Data from Dealogic shows that the total value of cross-border EU banking transactions surged to €17 billion last year, a dramatic increase from just €3.4 billion in 2022. Several multibillion-euro mergers were instrumental in this leap, demonstrating that banks are increasingly willing to pursue international expansion despite persistent regulatory and political hurdles.
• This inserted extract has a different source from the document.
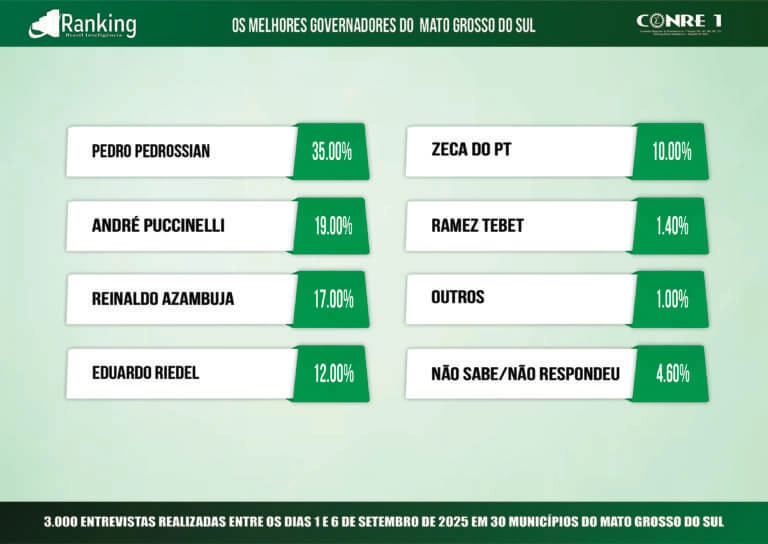Click the 1.40% green badge
768x544 pixels.
[x=672, y=226]
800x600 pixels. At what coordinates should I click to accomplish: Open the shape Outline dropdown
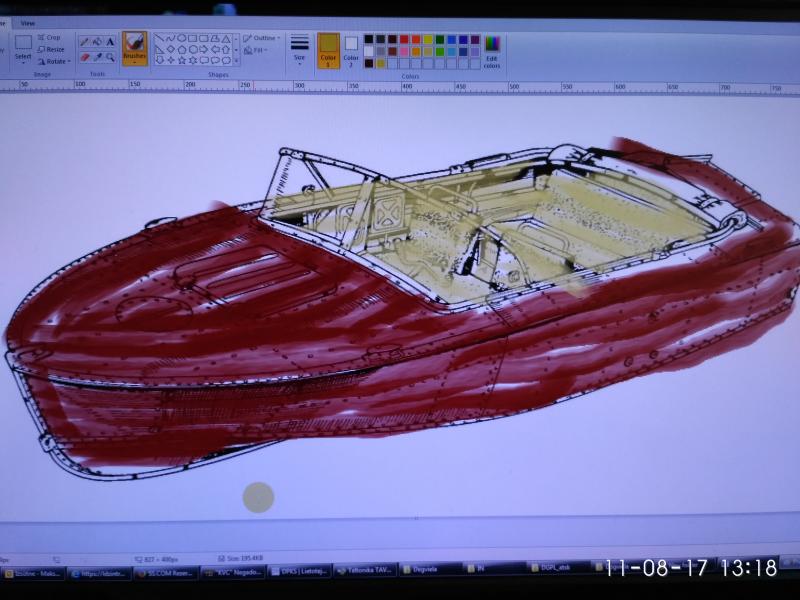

| Year | Total Value of Cross-Border EU Banking Deals (€bn) | Notes |
|---|---|---|
| 2022 | 3.4 | Limited activity amid cautious market sentiment |
| 2023 | 17 | Driven by multiple multibillion-euro mergers |
| 2008 | 18 | Preceding global financial crisis peak |
For years, policymakers have advocated for greater consolidation across the EU’s banking sector. Executives have argued that the region’s fragmented market has hampered competitiveness, leaving European banks vulnerable to larger US rivals. Regulatory complexity and national-level resistance have historically slowed progress, but current market conditions appear to be overcoming these obstacles.
Andrea Orcel, CEO of UniCredit, has long promoted the creation of larger, stronger European banks capable of competing on a global stage. Speaking last week, Orcel noted: “The competitive landscape is going to change dramatically,” citing the transformative influence of new technologies and the rapid rise of fintech companies.
He added: “I’m pretty convinced that there will be fewer banks by 2030. There will be winners and losers, and the dispersion between them will be much, much greater. Some will consolidate. Some will be wiped out.”
Industry analysts suggest that rising profitability and investor confidence are key drivers behind the recent dealmaking surge. European banks, flush with capital from improved earnings, appear increasingly willing to take strategic risks, including cross-border mergers that were once viewed as too complex or politically sensitive.
While regulatory reforms remain gradual, the current wave of mergers indicates a growing determination among European lenders to pursue scale and efficiency wherever possible. If this trend continues, the EU banking sector could see a marked shift towards larger, more internationally competitive institutions over the next decade.